That’s why Black education leader Sharif El-Mekki has raised $3 million with which he aims to bring 21,000 Black students into the teacher pipeline.
As Sharif El-Mekki states in an opinion piece, Black leaders have long looked at charter schools as a mechanism of emancipation, a tool for self-determination. School choice has meant something at a much deeper level to folks who were at one time actively prevented from learning.
A national study of 41 urban areas estimated that charter schools provide black students in poverty with an additional 59 days of learning in math and 44 days of learning in reading per year.
In a review of 15 randomized control trial studies on academic effects of urban charter schools, 12 showed significant benefits for reading and math, three showed no effects, and none showed negative effects.
Studies in three states have demonstrated that attending charter high schools boosts college entry and persistence.
Studies in two districts have shown that attending charter schools decreases criminal activity. (Source: Madison Institute)
Honoring Leaders of the Past, Building Leaders of Tomorrow
Robert Marshall, Founder & Executive Director of Vanguard Collegiate of Indianapolis, was recently recognized as one of the select few InnoPower Innovators on the Rise, for his role in furthering Black innovation and advancement.
This fall, DuBois Integrity Academy will be taking a field trip this Fall to Selma, Alabama as part of a historic reflection on the benefits of knowing the struggles of the past. DuBois Integrity Academy will take 700 of their scholars on a walk across the Edmund Pettus Bridge, which has become such an important part of our American history.
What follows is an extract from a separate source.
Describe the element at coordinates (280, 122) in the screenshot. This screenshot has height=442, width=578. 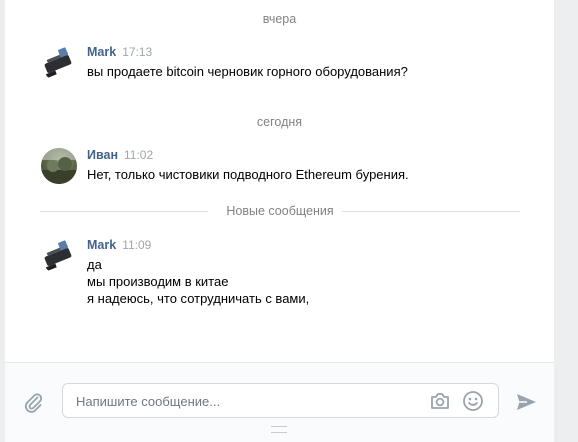
I see `date-separator-today: сегодня` at that location.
The Black Teacher Pipeline will launch this year. It will identify and cultivate high school and college students for careers in education, offering them apprenticeships starting in high school, mentorship into college, and overall support through their first four years in the profession.
The Black Educators of Excellence Fellowship will partner with the United Negro College Fund to recruit and financially support students.
The goal is to bring 21,000 Black students into the teaching pipeline and mint 9,100 Black teachers over the next 12 years in 10 communities around the country.